Needless to say it was unfortunate timing. The speaker at our monthly ‘The Next Generation’ event was now, well, no longer in a job – making things quite difficult as he was set to take stage within the next twenty minutes. But also now it meant the gaze of public attention was casted far from an article on child care deregulation written by a nineteen year old policy wonk. But with the real worry that by the time this article was posted the children which were intended to benefit from it would have begun sprouting facial hair and socialising over a bottle of raspberry-flavoured vodka at the local park, I am much relieved in a degree of political clarity being restored. 

Amidst all the recent carnage with the leadership election, there is some timely news for families. The Department for Education (DfE) has finally come forth and provided solutions to fix the ‘broken’ child care system. 

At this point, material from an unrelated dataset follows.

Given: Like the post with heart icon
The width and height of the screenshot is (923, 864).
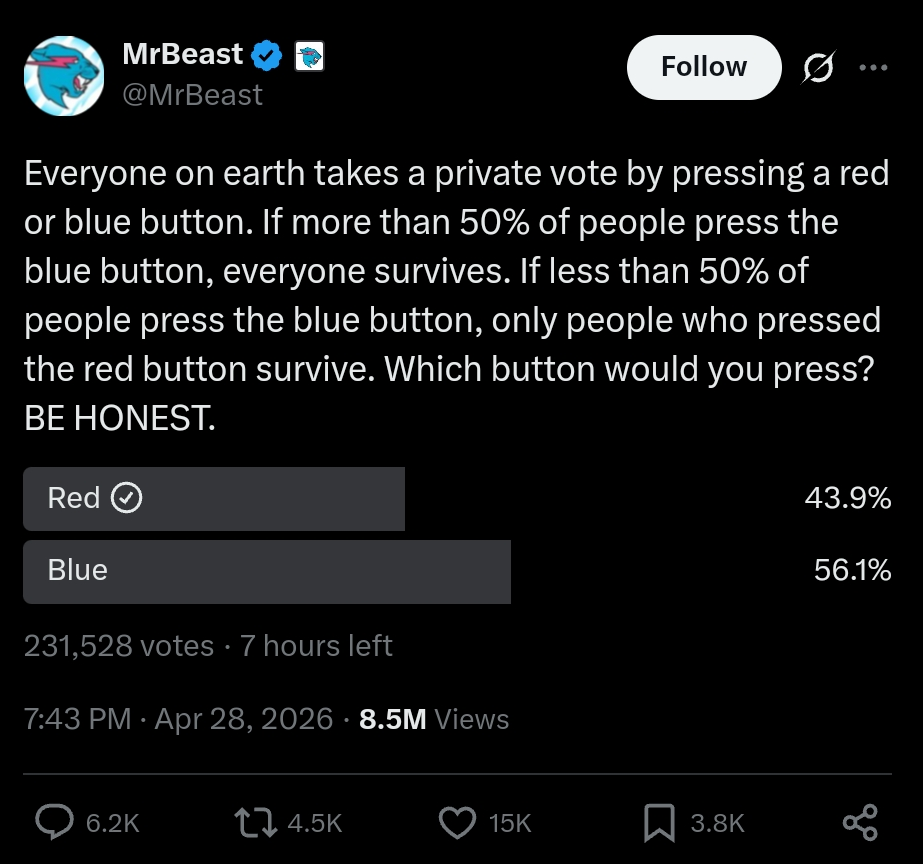Looking at the screenshot, I should coord(457,822).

Faced with some of the highest costs in Europe, new-time parents are regularly required to fork out a higher proportion of their income on child care costs than their mortgage. As was expressed in our briefing paper ‘Pulling Out All the Stops: How the Government Can Go for Growth and Cut the Cost of Living’, this is primarily due to child:staff ratios in the United Kingdom – that being the number of infants each individual child care worker can look after – being some of the most stringent in the world. With an estimated 77% of child care costs going towards the overheads of care centres, relaxing the burdensome child:staff ratios will allow this cost to be spread across a wider population, and so reduce the amount paid by each individual family. 

Needless to say we weren’t overly optimistic. The Government has so far addressed the cost of living crisis with the quiet stolidity of a taxidermied moose. Yet by no means were we the lone patron genuflecting at the deregulating altar. The Centre for Policy Studies and CapX’s Deputy Editor, Alys Denby, has been rallying the cause in all corners of discourse, including a scathing piece in the New Statesman which concluded ‘I thank Boris Johnson for trying to tackle this problem. After all, if he can have seven (or eight) kids, why shouldn’t a professional childminder look after a few more?’

In hindsight our worries proved unfounded. The DfE indeed have shown their capacity to listen, recently deciding to relax child:staff ratios for two year olds from 1 to 4, to a now looser 1 to 5. Meaning one staff member can now look after an additional child from what they could previously.

Irrespective of our recommendation being watered-down further than the Pimms served at a sixth-form prom, we greatly welcome the direction set out upon. Strict child:staff ratios are a poor method of mandating quality within care centres, with one study finding that ‘variations in [child:staff] ratios have small, if any, associations with concurrent and subsequent child outcomes’. They have also been seen to bring undue harm through forcing families into using cheaper alternatives, such as non-relative home care, which has been found to regularly fall short of that given by a care centre. 

Relaxing child:staff ratios has proven itself as the surest way to reduce child care costs. An investigation into such ratios found that loosening by just one child is estimated to reduce cost by 9-20%. The Government have taken a more modest line, predicting that their change will bring a £150 reduction in costs for families each month. A sizable amount amidst the troubling times we find ourselves in, with the squeeze on household incomes currently the worst in three decades. 

And yet, the Government must still go further. Bringing our child:staff ratios inline with that of Austria and Portugal (currently pegged at 1:7) would offer further relief for families, and lift a real burden off the back of many who find their pockets cash-stricken.

The relaxation of child:staff ratios appears as a repressed memory of how a policy ought to be – employing reason, rationality, and above-all-else common sense in solving the problems facing the nation. It has a proven track record of success and gives little reason to be feared. The next Government, whatever form it may take, would be well-advised to maintain this momentum and loosen child:staff ratios still further.